● **Instruction**
Copy out each of the records below in full, keeping all of its text, and increase every coordinate in the answers by 55. Omit the pictures.

● **Records for the exercise**

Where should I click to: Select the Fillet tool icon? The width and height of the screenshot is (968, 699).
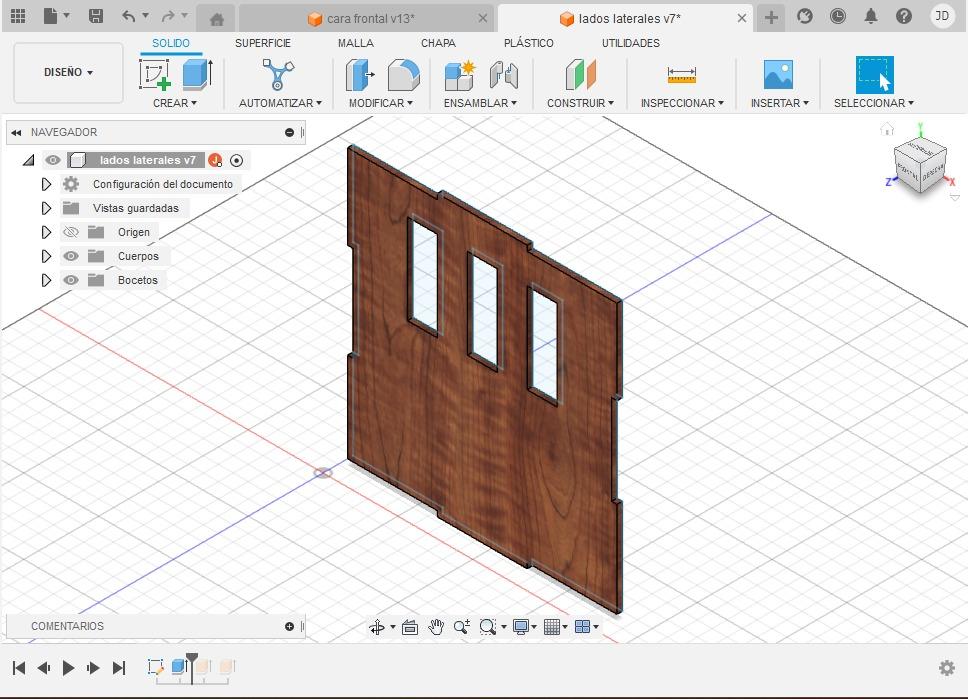coord(403,75)

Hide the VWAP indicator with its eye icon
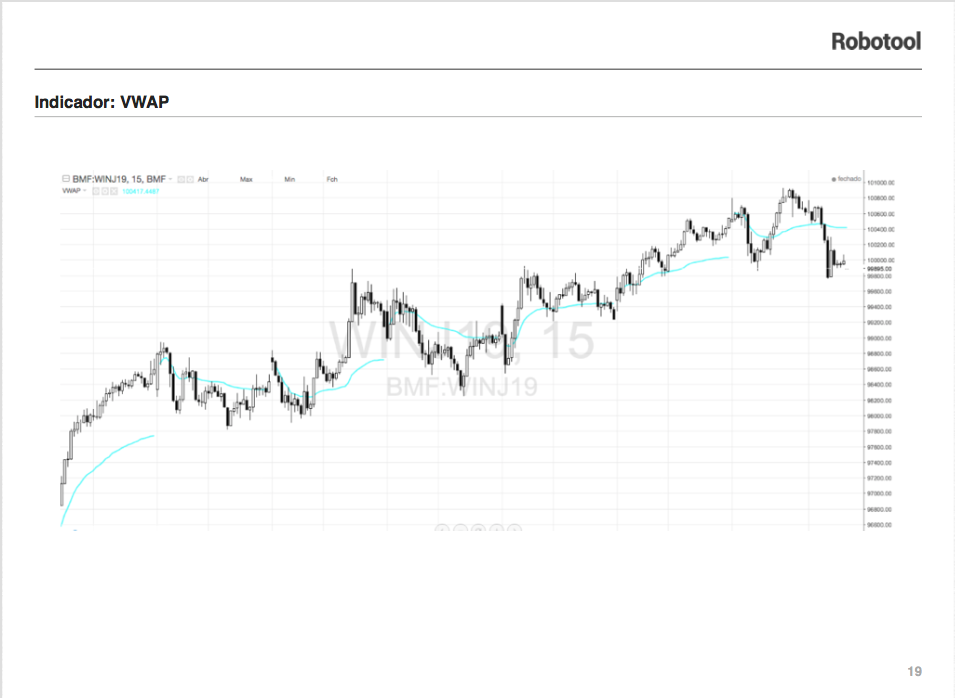pyautogui.click(x=96, y=189)
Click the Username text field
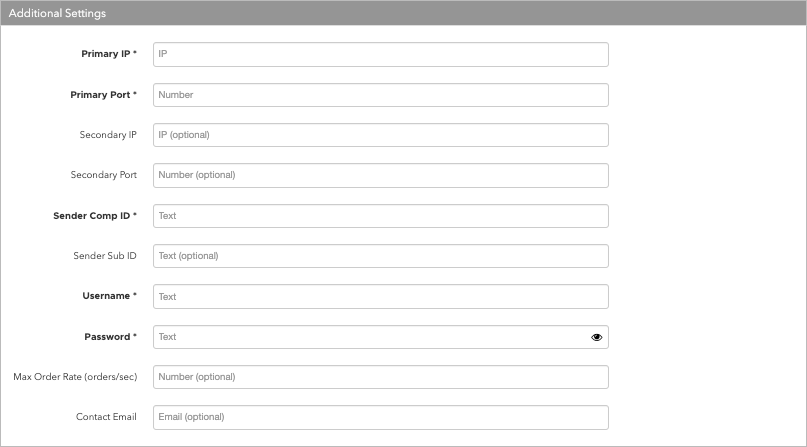 click(x=381, y=297)
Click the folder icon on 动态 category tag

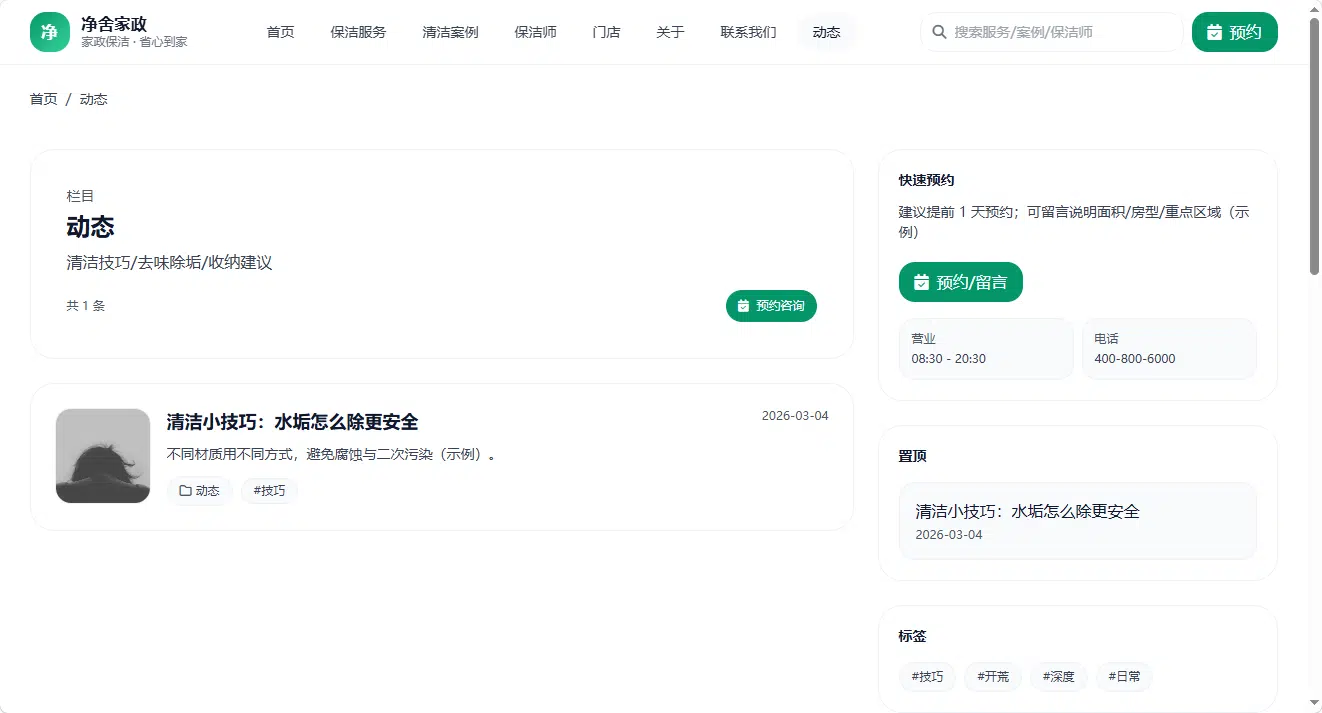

● **Written solution**
Where should I click to: Select the Fillet tool icon? The width and height of the screenshot is (968, 699).
coord(458,130)

Hide the VWAP indicator with its eye icon
pyautogui.click(x=151, y=244)
Click the Username text field
 click(x=436, y=352)
Click the folder icon on 动态 category tag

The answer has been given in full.